Şu acı gerçeklerin altını çizmeliyiz. “Gardaş” dediğimiz Azerbaycan İsrail’in petrol ihtiyacının yüzde 40’ını karşılıyor. Bu petrol Bakü-Tiflis-Ceyhan Boru Hattı aracılığıyla, bizim topraklarımız üzerinden İsrail’e ulaşıyor. İsrail’de ise jetlere ve tanklara yakıt olup Filistinli ve Lübnanlı kardeşlerimizin üzerine ölüm kusuyor. Bu petrolün vanasını kapatma yetkisi Türkiye’nindir. Uluslararası Adalet Divanı’nın “soykırım” ara kararını gerekçe göstererek İsrail’e akan petrolün vanası pekala kapatılabilir. Aliyev yönetimi ve Azerbaycan devlet petrol şirketi SOCAR’a bu konuda müsamaha göstermek çok büyük bir vebaldir ve suç ortaklığı olarak kayıtlara geçer.
Kamuoyunda gösterdiğimiz direnç sayesinde İsrail’le ticaret yasaklandı. Ancak paradan gözü dönmüşler, transit yollarla bu ticareti sürdürüyor ve bu durum sürekli olarak bir utanç vesikası sadedinde belgeleniyor. Yine, Zorlu Holding işgal topraklarında lisanslı olarak enerji yatırımlarını sürdürüyor. Ak Parti iktidarı, İsrail’le ticaret yasağını delerek karınlarını ateş dolduranları engellemeli ve bu konuda tutarlı ve samimi olmalıdır.
İsrail’e istihbarat aktarımında kritik rol oynayan Kürecik ve mühimmat taşınmasında bir ara istasyon olan İncirlik üsleri halen açıktır. Yapılan açıklamalarda, bunların NATO üssü olduğu, İsrail’in NATO üyesi olmadığı ifade edilmektedir.
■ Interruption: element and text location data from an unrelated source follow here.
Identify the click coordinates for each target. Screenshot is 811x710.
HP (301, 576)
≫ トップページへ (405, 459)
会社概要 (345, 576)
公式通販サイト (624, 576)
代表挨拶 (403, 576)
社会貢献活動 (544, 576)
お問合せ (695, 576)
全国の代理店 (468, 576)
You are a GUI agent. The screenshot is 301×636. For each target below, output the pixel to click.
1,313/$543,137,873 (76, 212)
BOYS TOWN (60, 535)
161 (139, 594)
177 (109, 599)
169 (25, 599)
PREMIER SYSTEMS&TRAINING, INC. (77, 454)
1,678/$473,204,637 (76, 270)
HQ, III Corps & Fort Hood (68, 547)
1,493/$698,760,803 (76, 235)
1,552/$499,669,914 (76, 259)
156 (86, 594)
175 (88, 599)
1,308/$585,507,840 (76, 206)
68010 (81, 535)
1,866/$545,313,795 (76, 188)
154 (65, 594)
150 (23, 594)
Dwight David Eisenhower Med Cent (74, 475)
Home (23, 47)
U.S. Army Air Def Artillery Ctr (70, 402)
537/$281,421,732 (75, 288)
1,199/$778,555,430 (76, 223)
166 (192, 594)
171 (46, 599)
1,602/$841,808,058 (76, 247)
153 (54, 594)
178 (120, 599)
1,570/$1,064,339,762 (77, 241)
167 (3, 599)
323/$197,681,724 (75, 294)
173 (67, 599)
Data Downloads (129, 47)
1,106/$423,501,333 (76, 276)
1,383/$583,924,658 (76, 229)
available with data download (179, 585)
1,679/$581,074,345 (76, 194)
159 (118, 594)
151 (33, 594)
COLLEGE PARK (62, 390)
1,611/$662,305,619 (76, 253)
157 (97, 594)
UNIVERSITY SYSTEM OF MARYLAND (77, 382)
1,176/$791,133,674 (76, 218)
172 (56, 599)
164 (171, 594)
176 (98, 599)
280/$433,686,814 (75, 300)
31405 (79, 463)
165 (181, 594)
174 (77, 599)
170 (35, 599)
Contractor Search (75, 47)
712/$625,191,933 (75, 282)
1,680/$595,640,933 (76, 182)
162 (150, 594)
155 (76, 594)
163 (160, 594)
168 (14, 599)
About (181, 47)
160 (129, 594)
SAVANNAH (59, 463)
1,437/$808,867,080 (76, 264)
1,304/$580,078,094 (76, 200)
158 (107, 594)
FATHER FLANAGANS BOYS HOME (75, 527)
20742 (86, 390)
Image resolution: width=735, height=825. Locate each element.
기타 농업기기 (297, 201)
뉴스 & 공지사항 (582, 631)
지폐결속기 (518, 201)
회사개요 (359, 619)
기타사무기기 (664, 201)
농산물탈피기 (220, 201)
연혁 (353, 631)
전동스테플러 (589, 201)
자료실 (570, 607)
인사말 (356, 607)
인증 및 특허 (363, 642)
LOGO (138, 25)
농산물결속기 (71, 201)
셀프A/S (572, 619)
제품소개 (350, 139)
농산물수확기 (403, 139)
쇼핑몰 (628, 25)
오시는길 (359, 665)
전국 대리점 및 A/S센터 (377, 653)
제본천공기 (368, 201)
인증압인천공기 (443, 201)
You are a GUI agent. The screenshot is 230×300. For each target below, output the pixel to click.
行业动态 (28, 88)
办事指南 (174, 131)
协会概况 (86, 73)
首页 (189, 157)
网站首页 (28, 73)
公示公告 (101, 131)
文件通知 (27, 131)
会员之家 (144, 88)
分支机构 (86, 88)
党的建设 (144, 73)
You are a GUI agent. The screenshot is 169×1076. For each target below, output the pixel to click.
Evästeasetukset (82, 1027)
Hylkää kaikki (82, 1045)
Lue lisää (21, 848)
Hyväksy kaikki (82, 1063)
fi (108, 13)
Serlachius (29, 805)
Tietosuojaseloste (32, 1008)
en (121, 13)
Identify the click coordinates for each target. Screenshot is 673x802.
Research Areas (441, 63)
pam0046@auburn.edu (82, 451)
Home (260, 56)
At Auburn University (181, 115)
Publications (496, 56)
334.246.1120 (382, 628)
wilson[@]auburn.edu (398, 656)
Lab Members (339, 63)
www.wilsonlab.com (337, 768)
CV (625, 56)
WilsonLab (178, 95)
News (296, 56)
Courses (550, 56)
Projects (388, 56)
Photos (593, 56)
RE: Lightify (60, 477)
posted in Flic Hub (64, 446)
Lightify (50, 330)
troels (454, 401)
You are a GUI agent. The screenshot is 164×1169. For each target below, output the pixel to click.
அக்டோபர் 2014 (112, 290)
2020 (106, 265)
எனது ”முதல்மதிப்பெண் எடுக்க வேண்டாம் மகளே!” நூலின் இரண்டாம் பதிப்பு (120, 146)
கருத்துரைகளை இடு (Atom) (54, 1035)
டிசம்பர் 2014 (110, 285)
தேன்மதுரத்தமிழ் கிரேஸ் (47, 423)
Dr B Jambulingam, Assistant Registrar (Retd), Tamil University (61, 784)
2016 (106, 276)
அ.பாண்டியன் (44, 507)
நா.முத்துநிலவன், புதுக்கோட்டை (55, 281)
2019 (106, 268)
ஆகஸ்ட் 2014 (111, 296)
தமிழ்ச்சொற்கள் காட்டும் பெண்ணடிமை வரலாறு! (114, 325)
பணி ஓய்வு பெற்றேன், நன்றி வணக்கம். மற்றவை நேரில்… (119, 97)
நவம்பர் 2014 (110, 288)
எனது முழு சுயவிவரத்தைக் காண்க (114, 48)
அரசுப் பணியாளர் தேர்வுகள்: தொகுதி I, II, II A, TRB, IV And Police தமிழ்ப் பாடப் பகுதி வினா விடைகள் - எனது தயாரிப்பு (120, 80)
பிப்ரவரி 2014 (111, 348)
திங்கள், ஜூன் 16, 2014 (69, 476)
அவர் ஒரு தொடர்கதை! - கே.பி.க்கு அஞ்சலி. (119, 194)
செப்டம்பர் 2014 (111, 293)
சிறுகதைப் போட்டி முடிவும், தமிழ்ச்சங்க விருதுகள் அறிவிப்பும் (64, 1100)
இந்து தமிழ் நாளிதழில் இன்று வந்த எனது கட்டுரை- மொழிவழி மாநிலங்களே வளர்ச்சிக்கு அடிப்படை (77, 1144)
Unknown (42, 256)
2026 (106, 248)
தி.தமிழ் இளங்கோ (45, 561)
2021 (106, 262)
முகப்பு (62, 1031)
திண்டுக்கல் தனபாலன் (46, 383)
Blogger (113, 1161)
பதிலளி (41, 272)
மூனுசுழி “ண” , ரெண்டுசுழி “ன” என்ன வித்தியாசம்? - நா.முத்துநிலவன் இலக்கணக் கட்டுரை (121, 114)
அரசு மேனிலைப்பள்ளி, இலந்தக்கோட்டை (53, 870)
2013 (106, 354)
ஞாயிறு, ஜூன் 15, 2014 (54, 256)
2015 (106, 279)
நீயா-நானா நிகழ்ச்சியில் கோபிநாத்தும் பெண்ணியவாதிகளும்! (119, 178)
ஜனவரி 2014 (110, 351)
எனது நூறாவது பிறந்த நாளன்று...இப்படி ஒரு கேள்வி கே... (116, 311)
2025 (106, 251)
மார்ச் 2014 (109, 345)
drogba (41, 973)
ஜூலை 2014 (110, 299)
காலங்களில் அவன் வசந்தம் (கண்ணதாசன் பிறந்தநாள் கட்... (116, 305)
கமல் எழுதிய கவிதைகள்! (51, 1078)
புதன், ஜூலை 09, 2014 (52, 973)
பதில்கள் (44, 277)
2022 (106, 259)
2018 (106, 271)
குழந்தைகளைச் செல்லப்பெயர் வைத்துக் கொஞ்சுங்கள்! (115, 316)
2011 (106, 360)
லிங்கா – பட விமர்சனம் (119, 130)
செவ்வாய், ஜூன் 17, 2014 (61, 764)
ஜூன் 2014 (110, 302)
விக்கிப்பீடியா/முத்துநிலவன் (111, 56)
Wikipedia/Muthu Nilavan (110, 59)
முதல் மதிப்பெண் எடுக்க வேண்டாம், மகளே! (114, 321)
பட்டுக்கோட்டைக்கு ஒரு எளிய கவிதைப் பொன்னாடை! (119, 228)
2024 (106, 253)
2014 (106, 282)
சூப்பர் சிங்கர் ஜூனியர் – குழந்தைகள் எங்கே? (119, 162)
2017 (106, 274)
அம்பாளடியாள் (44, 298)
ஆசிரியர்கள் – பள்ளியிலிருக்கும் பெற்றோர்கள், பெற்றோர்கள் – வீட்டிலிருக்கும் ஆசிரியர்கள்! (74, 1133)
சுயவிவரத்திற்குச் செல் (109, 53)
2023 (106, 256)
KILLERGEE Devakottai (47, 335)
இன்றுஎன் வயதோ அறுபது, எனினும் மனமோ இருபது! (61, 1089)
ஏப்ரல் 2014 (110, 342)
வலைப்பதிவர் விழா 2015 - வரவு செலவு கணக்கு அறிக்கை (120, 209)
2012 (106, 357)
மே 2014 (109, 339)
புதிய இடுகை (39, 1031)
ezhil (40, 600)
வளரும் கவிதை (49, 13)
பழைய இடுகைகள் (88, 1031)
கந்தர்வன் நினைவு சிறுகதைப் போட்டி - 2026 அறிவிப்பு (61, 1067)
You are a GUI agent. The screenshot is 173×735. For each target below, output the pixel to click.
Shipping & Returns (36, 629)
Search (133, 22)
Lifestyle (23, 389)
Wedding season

Bu açıklamalar aklımızla alay edildiği anlamına gelir. İsrail’in arkasında yekvücut bir şekilde kenetlenen Amerika, İngiltere, Almanya, Fransa ve İtalya’nın İsrail’e bilgi vermemesi ve üsleri onun lehine kullanmaması düşünülebilir mi?
Direnişin yoldaşları;
Aksa Tufanı Savaşı, bir yıl önce Filistin’le ilgili arka planda dönen oldu-bitti senaryolarına ve İsrail’in bölgenin bir gerçekliği olarak kabul edilmesine dair atılan adımlara karşı Hamas lideri Yahya Sinvar’ın startı ile başlatıldı. “Ya Zafer Ya Şehadet” bu savaşın parolasıydı. Aksa Tufanı Savaşı, tüm ırkçıların ve mezhepçilerin manipülasyonunun aksine, tüm bölgenin, İslam coğrafyasının ve insanlığın bağımsızlığı için bir dönüm noktasıdır. Hamas ve diğer direniş grupları hepimiz adına savaşmaktadır. Bu bilinç ile bizler de bu savaşta safımızı net bir şekilde tayin etmeliyiz.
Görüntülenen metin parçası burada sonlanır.